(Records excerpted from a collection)
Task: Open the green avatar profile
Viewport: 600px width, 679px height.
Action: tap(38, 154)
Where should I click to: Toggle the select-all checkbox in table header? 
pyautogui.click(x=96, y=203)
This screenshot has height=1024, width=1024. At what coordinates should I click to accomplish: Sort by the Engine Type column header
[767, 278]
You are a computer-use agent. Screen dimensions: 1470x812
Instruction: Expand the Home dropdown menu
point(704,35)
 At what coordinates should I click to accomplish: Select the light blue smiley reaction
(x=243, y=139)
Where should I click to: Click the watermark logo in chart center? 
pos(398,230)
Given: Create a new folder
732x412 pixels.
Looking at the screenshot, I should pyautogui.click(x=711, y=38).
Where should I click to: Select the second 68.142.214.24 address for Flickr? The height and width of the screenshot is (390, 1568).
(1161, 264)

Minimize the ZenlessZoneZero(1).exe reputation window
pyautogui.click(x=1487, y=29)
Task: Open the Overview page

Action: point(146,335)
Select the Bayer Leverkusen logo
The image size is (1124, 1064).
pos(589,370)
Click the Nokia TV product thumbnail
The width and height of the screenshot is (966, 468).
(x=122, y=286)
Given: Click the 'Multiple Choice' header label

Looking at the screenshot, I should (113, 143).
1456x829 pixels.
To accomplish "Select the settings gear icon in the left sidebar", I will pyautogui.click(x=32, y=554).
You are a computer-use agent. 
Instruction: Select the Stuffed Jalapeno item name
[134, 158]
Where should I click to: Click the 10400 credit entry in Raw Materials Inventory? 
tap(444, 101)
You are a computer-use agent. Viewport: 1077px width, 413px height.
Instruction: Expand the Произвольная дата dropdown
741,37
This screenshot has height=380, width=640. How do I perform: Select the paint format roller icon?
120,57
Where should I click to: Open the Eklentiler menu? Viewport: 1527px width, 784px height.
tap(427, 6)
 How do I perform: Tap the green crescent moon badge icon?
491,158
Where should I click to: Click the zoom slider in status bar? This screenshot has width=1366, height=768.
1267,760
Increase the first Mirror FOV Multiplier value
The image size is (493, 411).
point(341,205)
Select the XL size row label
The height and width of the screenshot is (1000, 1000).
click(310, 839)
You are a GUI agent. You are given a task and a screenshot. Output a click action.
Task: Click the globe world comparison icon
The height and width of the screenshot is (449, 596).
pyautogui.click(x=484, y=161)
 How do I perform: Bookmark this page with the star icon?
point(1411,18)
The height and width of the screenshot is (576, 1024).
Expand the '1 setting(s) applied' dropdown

[Brief]
When you reach the line containing "This screenshot has height=380, width=640." in the data above, start copying exactly, and stop after the line containing "You are a GUI".

[Exercise result]
This screenshot has height=380, width=640. How do I perform: Select the paint format roller icon?
120,57
Where should I click to: Open the Eklentiler menu? Viewport: 1527px width, 784px height.
tap(427, 6)
 How do I perform: Tap the green crescent moon badge icon?
491,158
Where should I click to: Click the zoom slider in status bar? This screenshot has width=1366, height=768.
1267,760
Increase the first Mirror FOV Multiplier value
The image size is (493, 411).
point(341,205)
Select the XL size row label
The height and width of the screenshot is (1000, 1000).
click(310, 839)
You are a GUI agent. You are given a task and a screenshot. Output a click action.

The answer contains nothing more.